LOS ANGELES — Brittney Sykes’s eyes widened as she focused on the stats sheet.
“Oh, she had a triple-double,” the Sparks guard told herself as she checked Candace Parker’s stats at the post-game press conference.
“Candace is going to do what Candace does,” Sykes said after collecting her thoughts and calling her former teammate a “human 2K player”.
In the Chicago Sky’s 82-59 win, the longtime WNBA All-Star finished with a 10-point triple-double, 14 rebounds and 10 assists against her former team.
She is the first WNBA player to have three triple-doubles in her career, and it comes on the heels of her attempt of 17 points and 10 rebounds in their comeback win against the Las Vegas Aces on Tuesday. Sheryl Swoopes, Courtney Vandersloot and Sabrina Ionescu are the only other WNBA players to have two triple-doubles in their careers.
It was also Parker’s first time playing in LA since signing with Chicago for the 2021 season, leading them to the WNBA title. Watching the Crypto.com Arena at home on Thursday night — though she said she still sees it as Staples Center — cut through the Sparks’ defense with ease.
She — who also moved up to fifth in league history for blocked shots (588) and eighth for assists (1495) — received a thunderous round of applause during the introduction as players and fans shot across the stands to the tunnel for a catch a glimpse of her after the match.
“It was difficult to go left on the second turn instead of the first to go into the locker room,” Parker said. “My teammates ask me where I normally sit and I was like, I’ve never been to this side of the dressing room. I love the franchise, the city and what we’ve been able to do in this building.”
Parker’s putback basket gave Sky (12-5) an 11-4 lead in the first quarter, then the Sparks’ Katie Lou Samuelson scored a 3-pointer to make it 11-7, the closest the Sparks would get in the first quarter. rest of the night.
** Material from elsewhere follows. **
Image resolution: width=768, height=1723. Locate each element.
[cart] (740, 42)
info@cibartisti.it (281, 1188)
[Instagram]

Ambivalence enveloped the game as the warm and fuzzy feelings surrounding Parker’s return contrasted with defensive frustration for the Sparks (6-10).
“(Parker) had the ball for most of tonight,” Sykes said. “I’m pretty sure that was probably a plan, because we’re pressuring guards. So why wouldn’t an attacker bring it up?”
Sparks All-Star Nneka Ogwumike, who had a team-high 15 points on 7-for-17 shooting, came alive in the second quarter and rushed his way into back-to-back baskets early on the Sparks in 29-19 in the period. A minute later, Parker fought for a rebound and Azura passed Stevens to continue the Chicago charge.
By halftime, the Sky had opened a 54-25 lead, surpassing the Sparks 29-17.
“We have glimpses and we have quarters,” Sykes said of her team’s defense, “but we’re just trying to get to a place where we get all four quarters and we don’t have accidents like we had tonight.”
Allie Quigley gave Parker an assist for an alley-oop with 2:30 to go in the third quarter, silencing the crowd that welcomed her earlier. Jordin Canada made consecutive shots with 17 seconds left in the quarter, but Parker drove in for a layup with five seconds left and Chicago was still 24 points ahead after three quarters.
The Sparks, who survived the Sky last month for a season-opening 98-91 win in Chicago, beat the visitors 12-11 in Thursday’s fourth quarter, while Chicago Parker rested and walked to a win.
Sykes had 13 points on 5-for-15 shooting, and Samuelson had eight points. Liz Cambage played 16 minutes and scored six points.
Vandersloot and Stevens each scored 15 points for Chicago. Emma Meesseman added 11 points and Rebekah Gardner scored 10.
The Sparks now shift their focus to Saturday’s game against the Seattle Storm (11-6) as they are nearly halfway through the season.
“kudos to Chicago,” Sykes said. “But we have one more chance to play against them. They are coming back to our house. At the moment we have to put this one on the back burner.”
The Sparks’ Chiney Ogwumike was listed as absent for personal reasons on Thursday, also marking the 50th anniversary of the passing of Title IX, the groundbreaking equality legislation that prohibits gender exclusion in sports.
She was still diligently working to showcase women’s basketball while helping to provide TV coverage of the NBA Draft.
“It’s huge for women’s basketball,” Sparks interim coach Fred Williams said. “When it’s on, the WNBA is on. When she speaks, she speaks to the world and millions of people who represent the Sparks, our league. I just love seeing that.”